In the sequel how the creature came to be does not matter so much. He is human with a human nature. Neither can be made, or unmade, by Man.
Henry Frankenstein, at least, paves his road to Hell with good intentions. Already regretting what he has done, he is further horrified when Dr. Pretorious shows him the little people, complex Sea-Monkeys®, that he has grown.
"But this isn't science!" Frankenstein recoils. Yes, among scientists and those who fancy themselves to be scientific there are different ideas of what science is. For Dr. Pretorious the creation of human life seems to be for amusement.
There is scholarship including a student's paper on the Notre Dame University web site--if such a monograph can be called scholarship--claiming that Dr. Pretorious with his kitschy Sea-Monkeys® is a "popular figure" among the Self-absorbed Sexual Minority because he was cast as a homosexual. Well, if Pretorious is a "popular figure," Flannery O'Connor was right when she discussed what it takes to recognize freaks. In declaring that he prefers death, Pretorious prefigures Jack Kevorkian who said "My specialty is death."

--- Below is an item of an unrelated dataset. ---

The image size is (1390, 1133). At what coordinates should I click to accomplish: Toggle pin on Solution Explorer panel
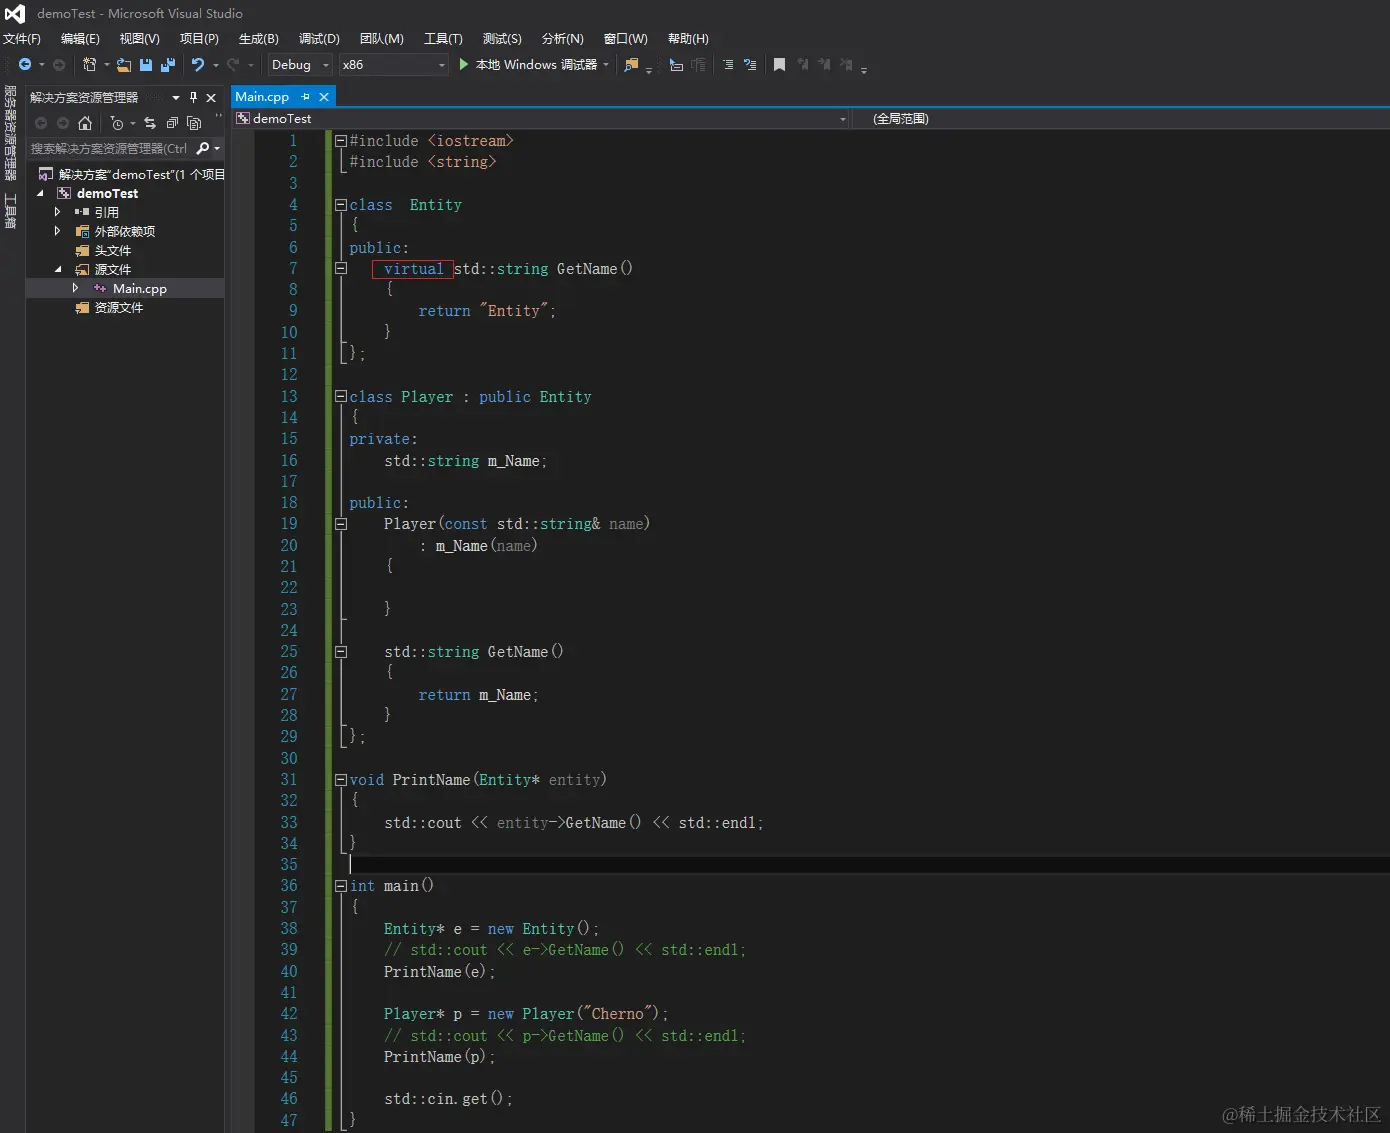coord(193,97)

Both Pretorious and Frankenstein assemble their woman in full confidence that she will automatically be the mate of the monster. The movie-watcher also is never allowed to wonder whether or not the two will become an item. Until Elsa Lanchester's first scream it seems to be inevitable.
That the bride rejects the monster is a real sharp turn in the plot. It is also challenge to how people think about love, sex and marriage.
Why does Elsa hiss at Karloff ? The answer is, basically, human nature. The makers of the monster and his intended bride set out to make human beings and human beings are what they get. As a cardinal who became the current pope wrote in Europe Today and Tomorrow, "Human nature starts over from the beginning in every human being."
Through the human nature that He alone creates and the symbols that He inspires, God, whether He's invited or not, forces His way into human efforts, even movies.